Assignment: Transcribe the data verbatim and drop its images.
The data: Begin
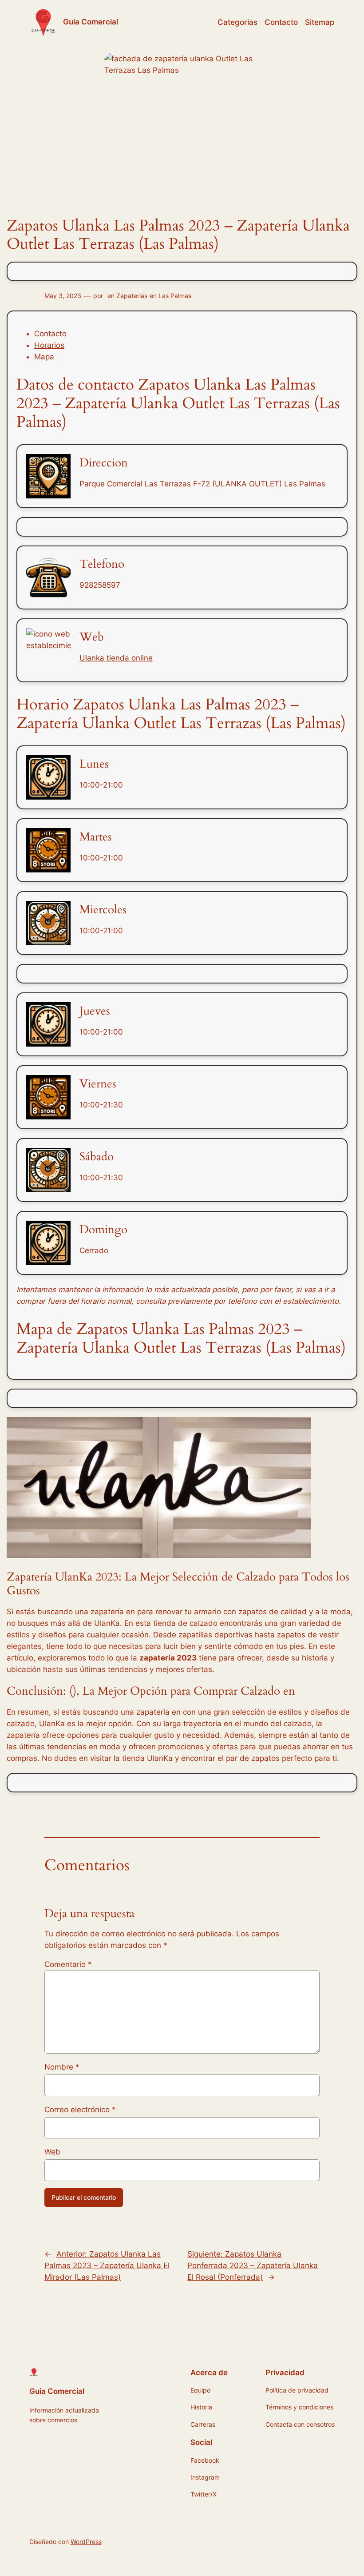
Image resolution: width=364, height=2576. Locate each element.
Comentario (68, 1964)
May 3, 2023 (62, 295)
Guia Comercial (90, 21)
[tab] (191, 333)
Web (52, 2151)
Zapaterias (131, 295)
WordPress (86, 2541)
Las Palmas (174, 295)
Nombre (61, 2066)
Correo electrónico (80, 2109)
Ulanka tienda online (116, 657)
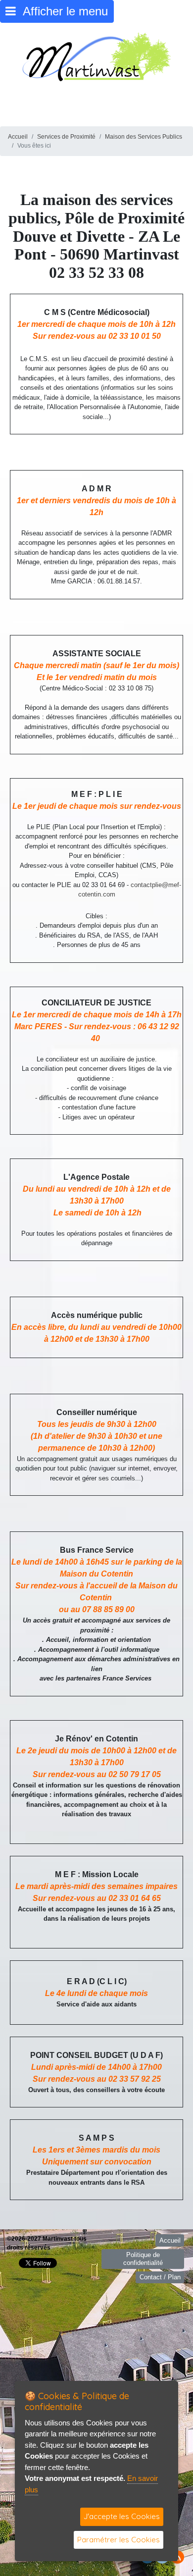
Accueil (18, 136)
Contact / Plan (160, 2277)
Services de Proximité (66, 136)
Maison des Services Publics (143, 136)
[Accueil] (96, 56)
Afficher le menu (62, 11)
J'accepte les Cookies (122, 2516)
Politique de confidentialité (143, 2258)
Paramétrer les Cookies (118, 2539)
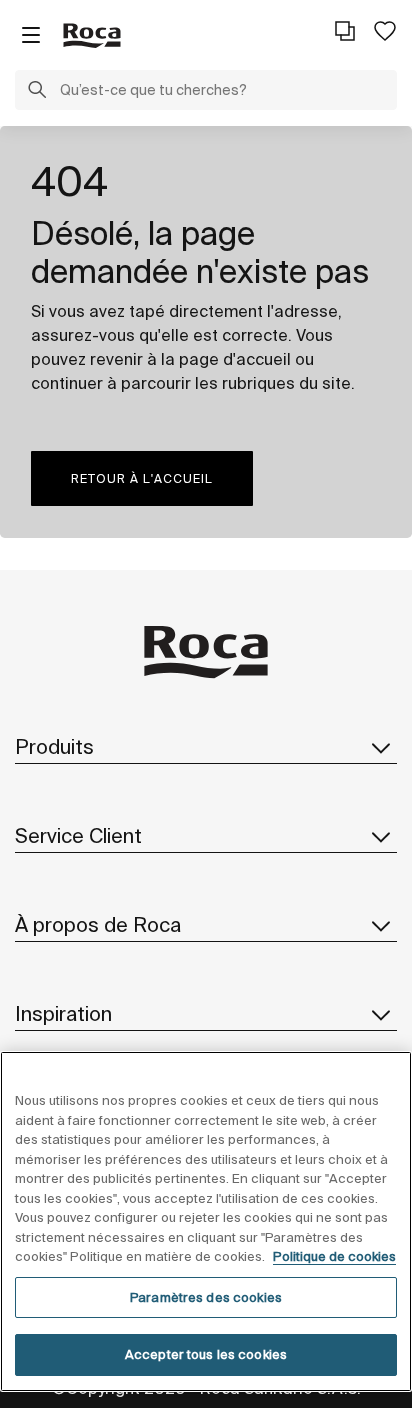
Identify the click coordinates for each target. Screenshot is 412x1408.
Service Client (78, 835)
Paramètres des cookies (206, 1297)
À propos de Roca (98, 924)
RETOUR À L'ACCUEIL (142, 478)
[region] (206, 1221)
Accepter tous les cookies (206, 1354)
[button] (37, 92)
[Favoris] (385, 31)
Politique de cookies (334, 1256)
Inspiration (63, 1013)
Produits (54, 746)
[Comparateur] (345, 31)
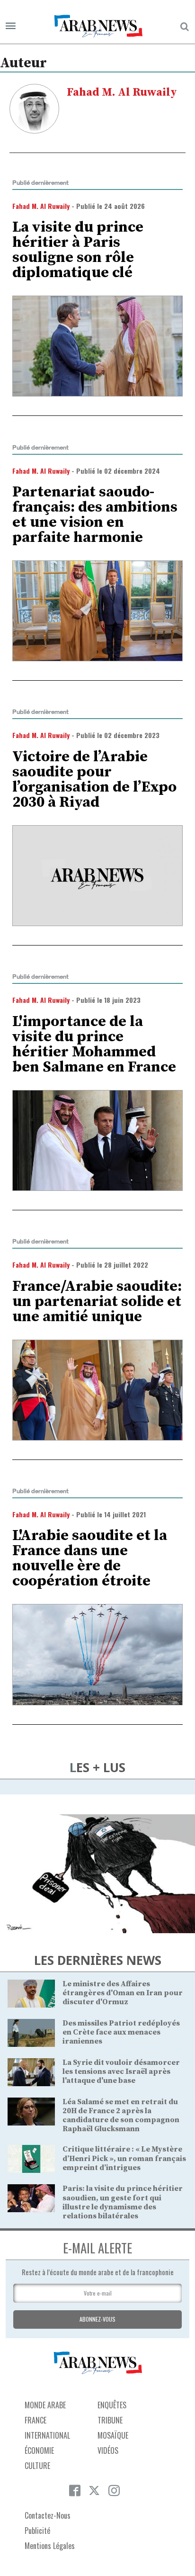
The data: End
Solution:
Image resolution: width=364, height=2576. Locate each element.
Comentario (68, 1964)
May 3, 2023 (62, 295)
Guia Comercial (90, 21)
[tab] (191, 333)
Web (52, 2151)
Zapaterias (131, 295)
WordPress (86, 2541)
Las Palmas (174, 295)
Nombre (61, 2066)
Correo electrónico (80, 2109)
Ulanka tienda online (116, 657)
Accueil (18, 136)
Contact / Plan (160, 2277)
Services de Proximité (66, 136)
Maison des Services Publics (143, 136)
[Accueil] (96, 56)
Afficher le menu (62, 11)
J'accepte les Cookies (122, 2516)
Politique de confidentialité (143, 2258)
Paramétrer les Cookies (118, 2539)
Identify the click coordinates for each target. Screenshot is 412x1408.
Service Client (78, 835)
Paramètres des cookies (206, 1297)
À propos de Roca (98, 924)
RETOUR À L'ACCUEIL (142, 478)
[region] (206, 1221)
Accepter tous les cookies (206, 1354)
[button] (37, 92)
[Favoris] (385, 31)
Politique de cookies (334, 1256)
Inspiration (63, 1013)
Produits (54, 746)
[Comparateur] (345, 31)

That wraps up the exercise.